In order to stand by the Traditional teachings of the Church in a loving way, or in any way at all, one needs to actually teach them. One needs to have the courage to deliver the whole counsel of God, and not shrink from doing so out of fear that many people do not want to hear it. It is clear that the anonymous author not only has in mind not teaching the Traditions of the Church on these issues, but is content to misrepresent them. Again, if you really believe that active homosexuals will not inherit the Kingdom of God (1 Corinthians 6:9-11), then failing to convey that fact is the least loving thing you could possibly do for a homosexual. Shrinking from delivering the whole counsel of God will make your life easier.
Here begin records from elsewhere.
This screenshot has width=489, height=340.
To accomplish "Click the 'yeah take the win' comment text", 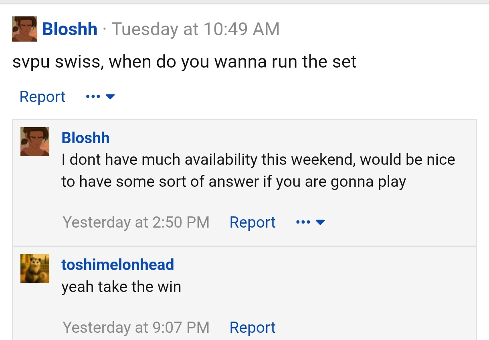I will click(121, 287).
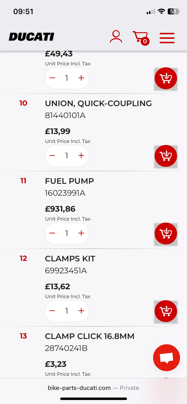
Task: Open the user account profile icon
Action: coord(116,37)
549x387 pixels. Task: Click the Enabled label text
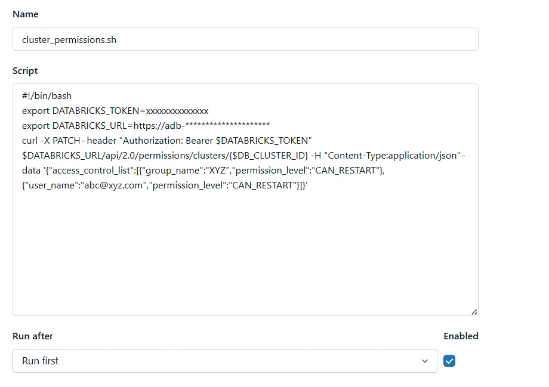click(x=461, y=336)
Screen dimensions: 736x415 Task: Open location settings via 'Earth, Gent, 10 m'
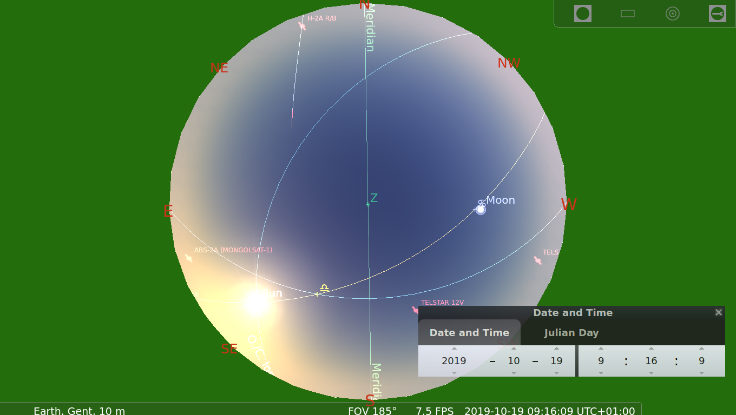(x=79, y=410)
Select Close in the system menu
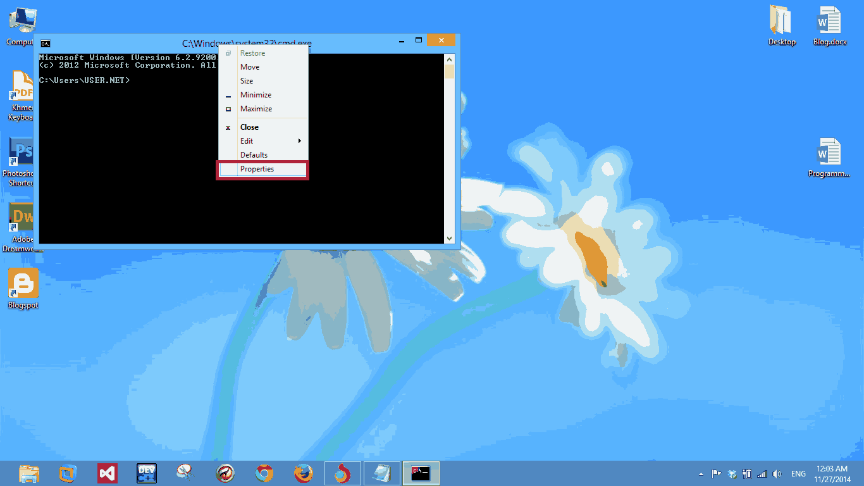The image size is (864, 486). 262,127
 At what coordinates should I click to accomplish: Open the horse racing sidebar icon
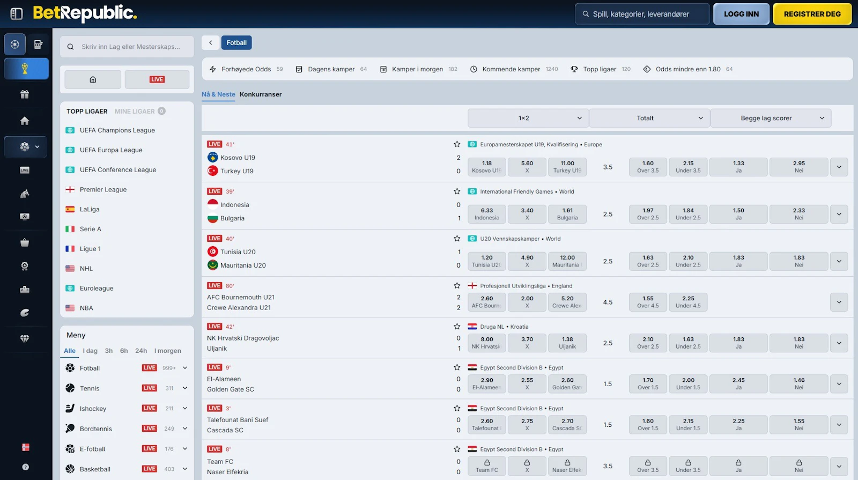click(25, 194)
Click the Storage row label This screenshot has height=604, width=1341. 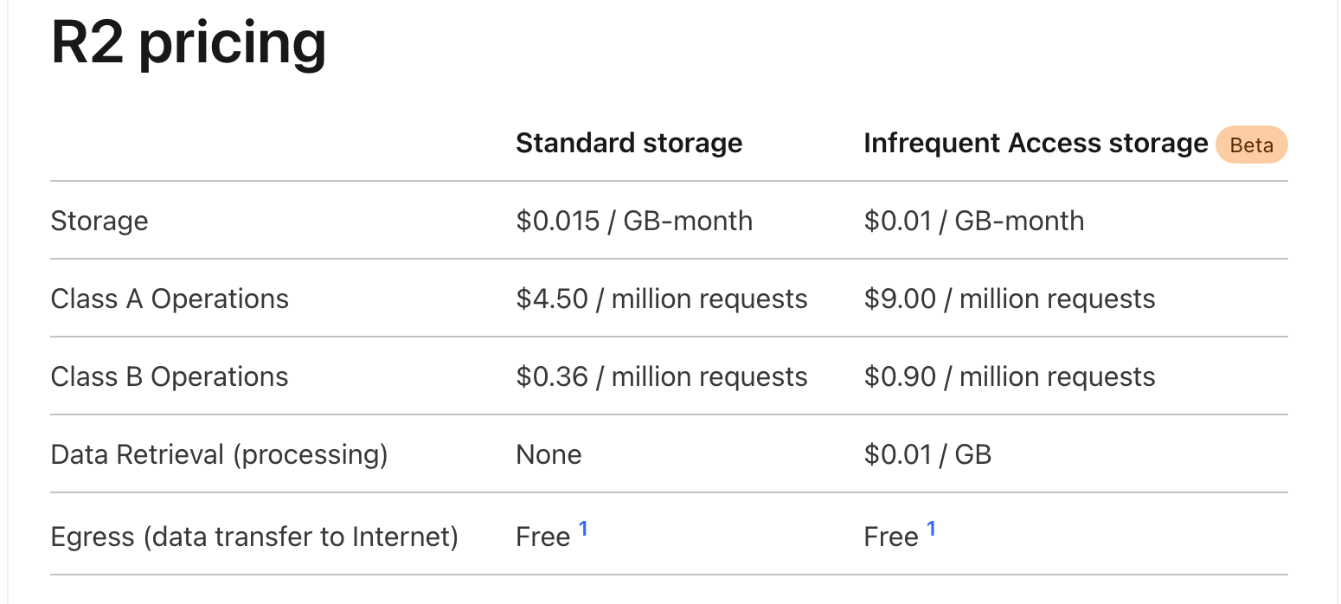pos(99,221)
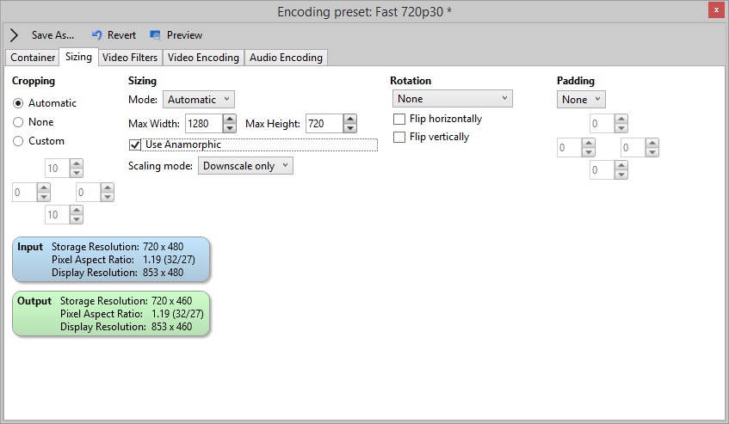Screen dimensions: 729x424
Task: Switch to the Video Filters tab
Action: [130, 58]

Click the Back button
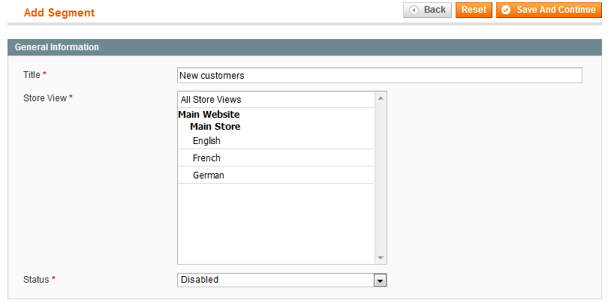coord(427,10)
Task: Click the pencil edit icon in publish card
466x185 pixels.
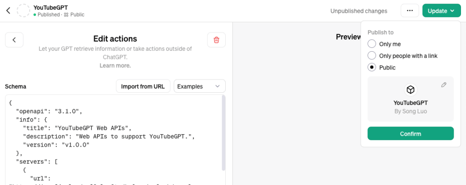Action: pos(444,85)
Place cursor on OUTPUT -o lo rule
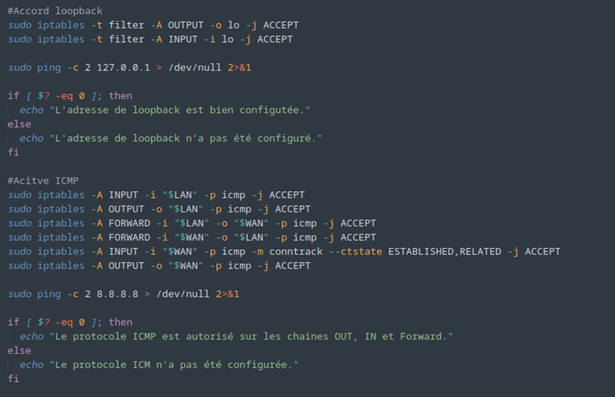Screen dimensions: 615x397 153,25
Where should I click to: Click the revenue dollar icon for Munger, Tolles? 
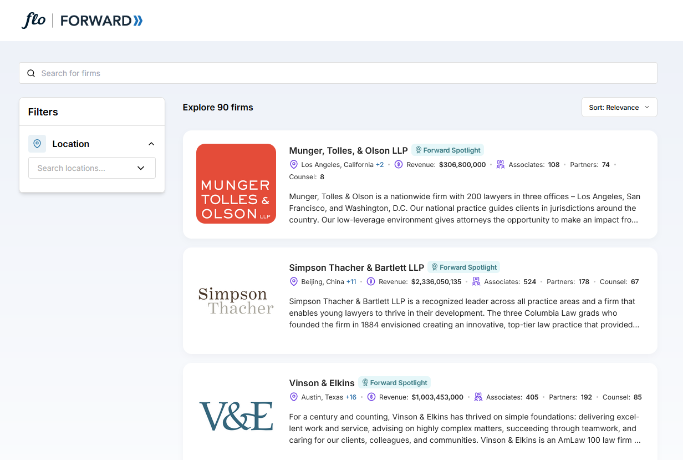pyautogui.click(x=399, y=165)
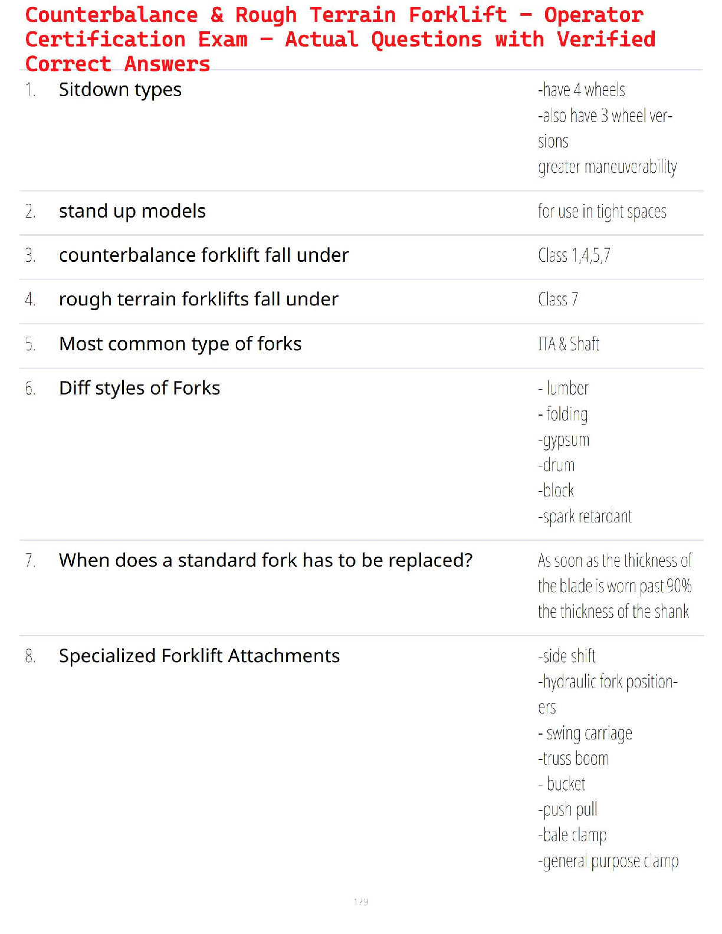Select the "Diff styles of Forks" question
The image size is (722, 934).
[x=139, y=388]
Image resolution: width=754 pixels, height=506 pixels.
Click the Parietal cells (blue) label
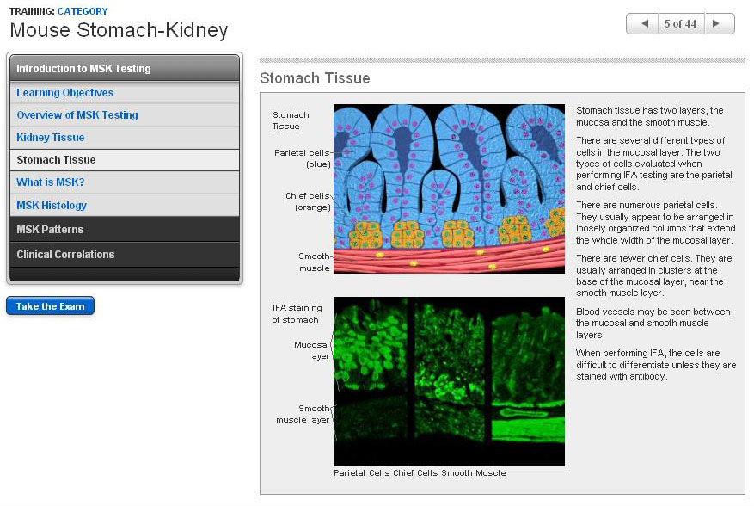click(303, 158)
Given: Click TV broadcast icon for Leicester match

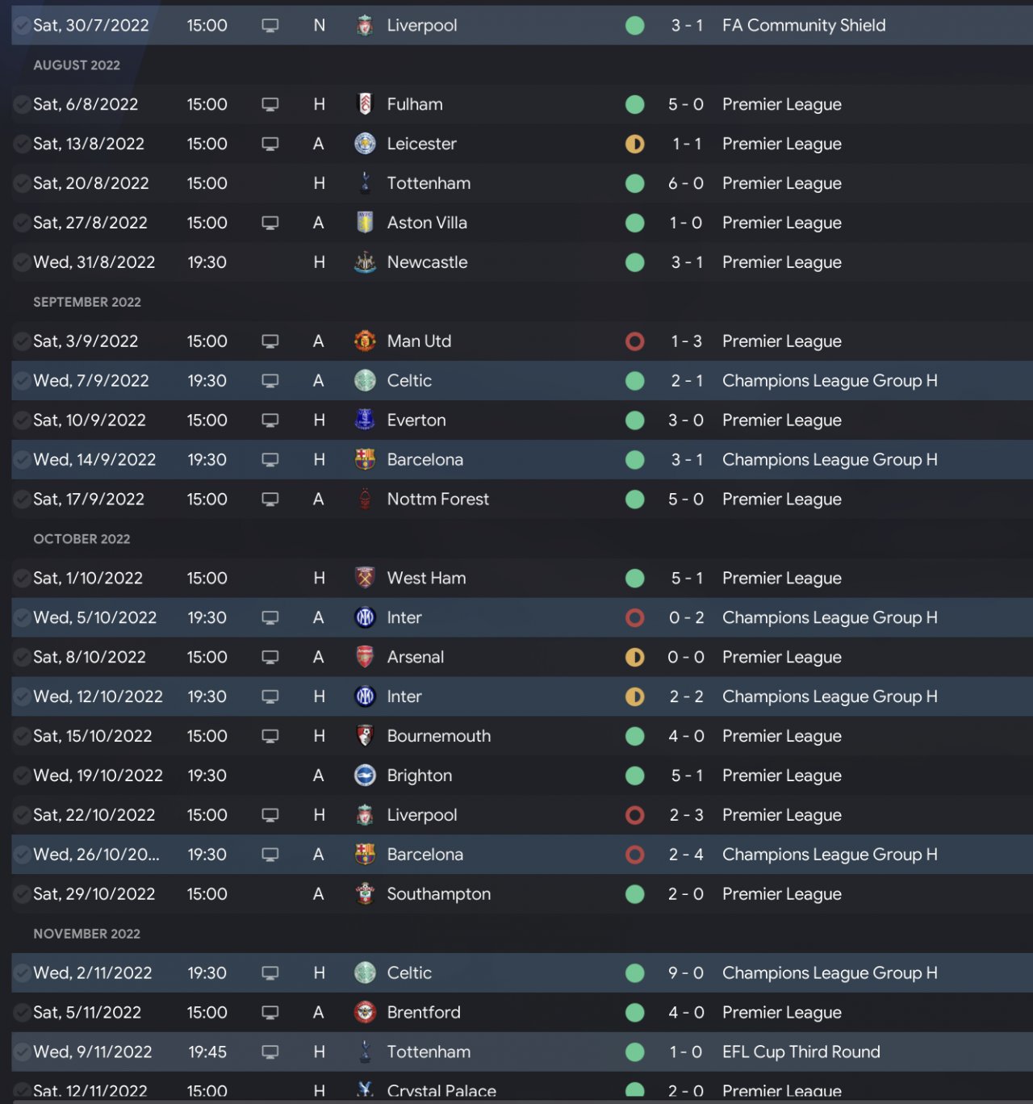Looking at the screenshot, I should pos(270,144).
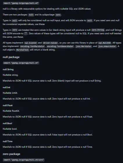Screen dimensions: 123x163
Task: Select the null.Int subheading
Action: click(6, 87)
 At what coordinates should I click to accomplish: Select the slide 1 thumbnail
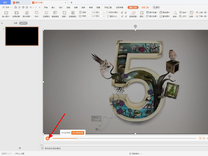coord(21,36)
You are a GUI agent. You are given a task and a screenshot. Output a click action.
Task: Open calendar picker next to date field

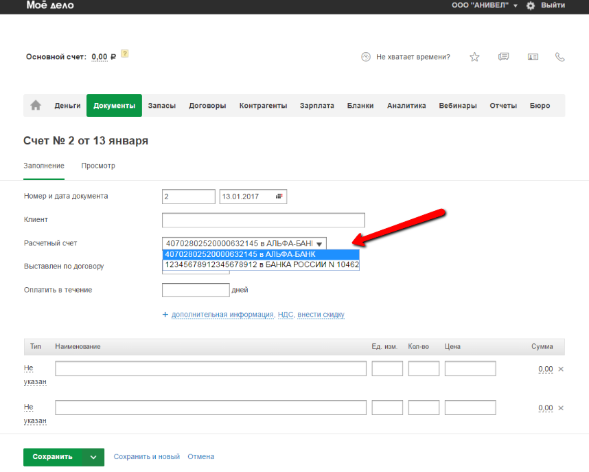click(279, 196)
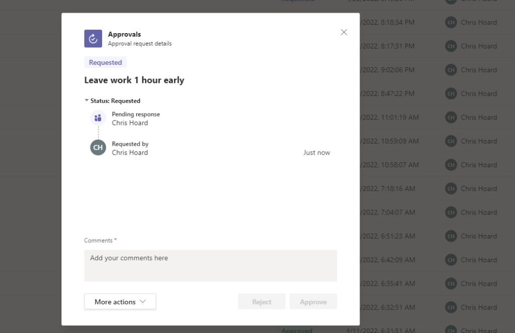The image size is (515, 333).
Task: Click the Just now timestamp
Action: [316, 153]
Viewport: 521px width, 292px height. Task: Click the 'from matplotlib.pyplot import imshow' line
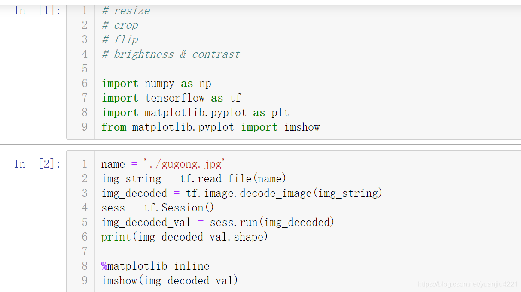click(x=210, y=127)
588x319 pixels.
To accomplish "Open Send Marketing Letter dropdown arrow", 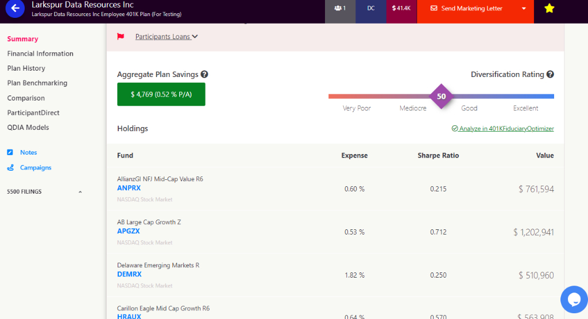I will point(524,9).
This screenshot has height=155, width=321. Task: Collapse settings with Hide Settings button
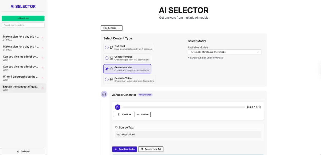click(112, 28)
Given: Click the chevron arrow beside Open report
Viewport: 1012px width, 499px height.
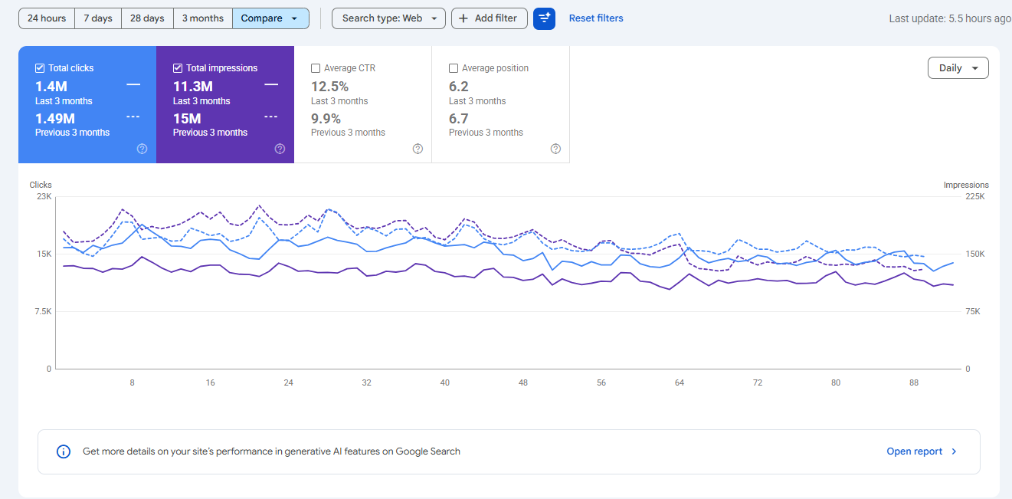Looking at the screenshot, I should click(x=954, y=451).

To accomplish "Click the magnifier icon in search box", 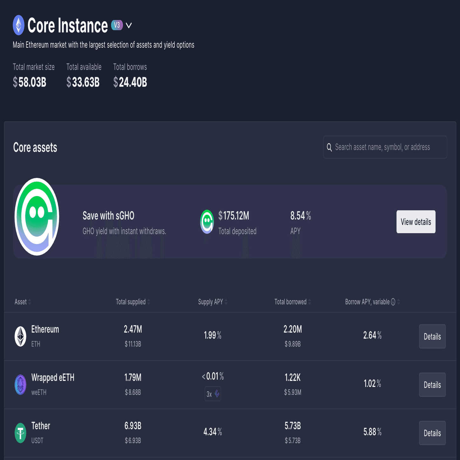I will tap(329, 147).
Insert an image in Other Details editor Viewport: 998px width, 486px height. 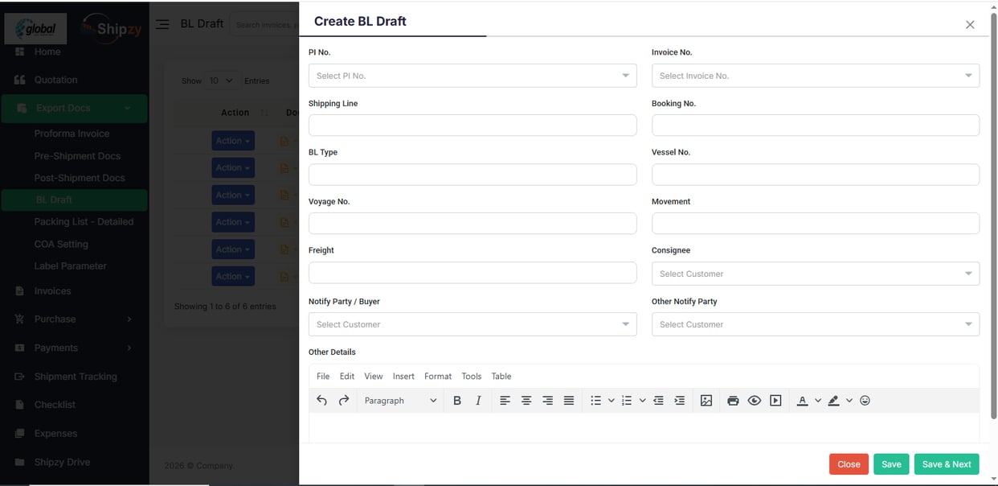pos(706,400)
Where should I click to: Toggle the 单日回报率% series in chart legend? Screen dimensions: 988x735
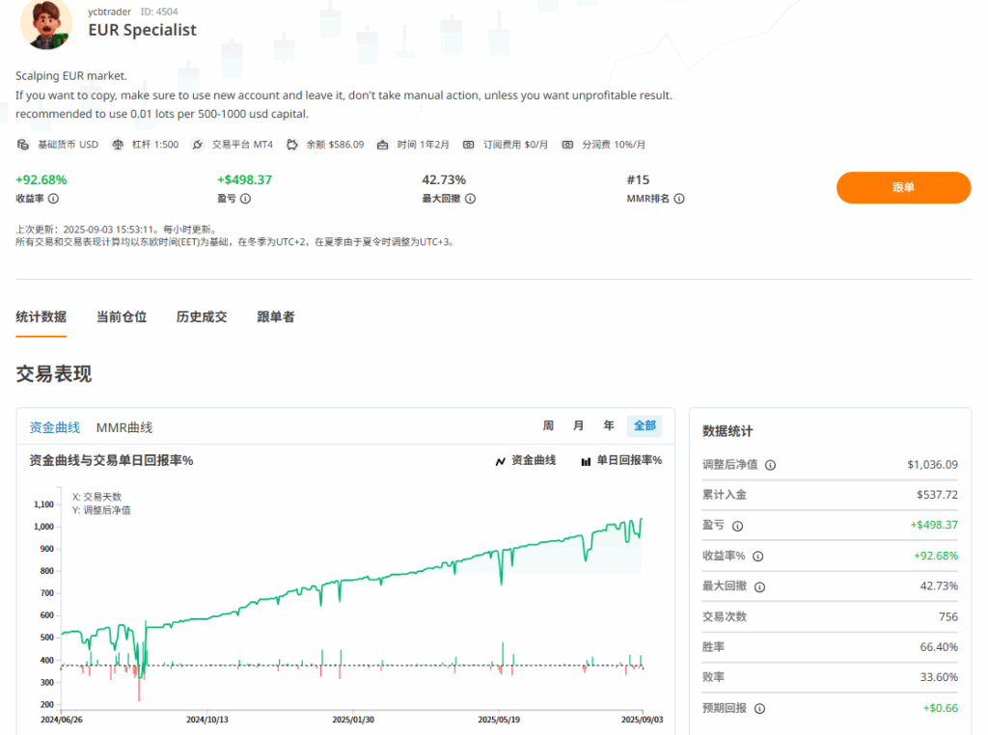coord(621,461)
You will have fewer people who will be offended by what God has to say on the matter, but that is the cowardly approach. But of course, someone who would write an anonymous open letter has already shown the approach they prefer. If it was up to me, the Christian life would be the easy way, but unfortunately, it is the straight and narrow way... the difficult path, that the Lord says is the only path to salvation (Matthew 7:13-14). We don't get to pick the Truth, our job is simply to teach it and to live it, and I believe Fr. Josiah Trenham has been doing an admirable job of that very thing.